Capital Allowances

Capital Allowances

HMRC sets out certain rules when it comes to claiming tax relief on fixed assets.  You are still entitled to claim for full tax relief on any assets you buy since they are business expenses but the process and paperwork is slightly different to a normal business expense due to the fact you own the asset for more than one year.

What is a Fixed Asset

A fixed asset is something you buy to run your business, rather than an overhead.  Generally they last for a number of years and include things like:

  • Computers;
  • Tools;
  • Furniture;
  • Equipment.

The following rules do not apply to Cars

Why Do Capital Allowances Exist

When you buy a piece of equipment, say a Computer, you pay for it upfront and then use it for a few years. As your computer is a business expense you are entitled to get tax relief on what you have paid for it however as you will own it for a number of years that tax relief should match the number of years you use it over.  So if you pay £1,500 for a new computer and plan to use the computer for 3 years, then ideally you would claim £500 as an expense against your taxes for 3 years.

What this meant was businesses reduced the number of years they said they were going to use equipment for to accelerate their claim against their taxes, putting them at an unfair tax advantage. Therefore HMRC sets out rules for tax (not accounting) purposes as to the  the percentage claim a business can make for tax relief each year according to the type of capital asset purchased, called Write Down Allowances, regardless of the number of years the business plans to use the asset.

What Are The Write Down Allowances

Here the percentage amounts a business can claim against its taxes as set out by HMRC, there are 3 main categories:

1. Main Rate Pool – 18%

This pool includes things like plant & machinery, equipment and furniture.

2. Special Rate Pool – 8%

This is a unique category and refers to purchases which are:

  • parts of a building considered integral – known as ‘integral features’;
  • items with a long life of over 25 years;
  • thermal insulation of buildings;
  • cars with CO2 emissions of more than 130g/km.

3. Single Asset Pool – 18% or 8%

A business can create a single asset pool where an asset that has a really short life but you cannot include in this pool any cars, special rate items (number 2 above) or anything that you use for non business reasons.

How to Claim Your Capital Allowances

Capital Allowances are claimed on:

  • Your Self Assessment Tax Return if you are self employed
  • Your Business Tax Return if you’re a limited company
  • Your Partnership Tax Return if you are in a partnership

Always try to keep a breakdown of what you have included in each of the Capital Allowance pools so you have a record of what you have claimed and how much you have claimed each year.

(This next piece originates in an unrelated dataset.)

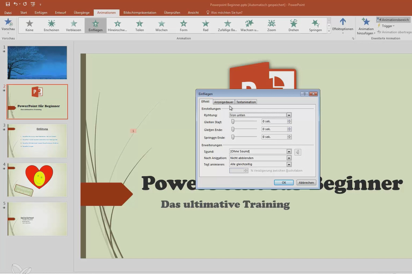Apply the Verblassen animation
This screenshot has width=412, height=274.
point(73,25)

Annual Investment Allowance

The Annual Investment Allowance is a valuable tax break introduced a number of years ago by HMRC to encourage and promote business development.  Under the rules of Annual Investment Allowance you can deduct 100% of the first £200,000 you spend on plant & machinery against your taxes in the year you have bought it, rather than using write down allowances of 18%.

So if you buy a Computer for £1,500 you will receive 100% tax relief against your profits in the year you bought it rather than £270 (£1,500 x 18%).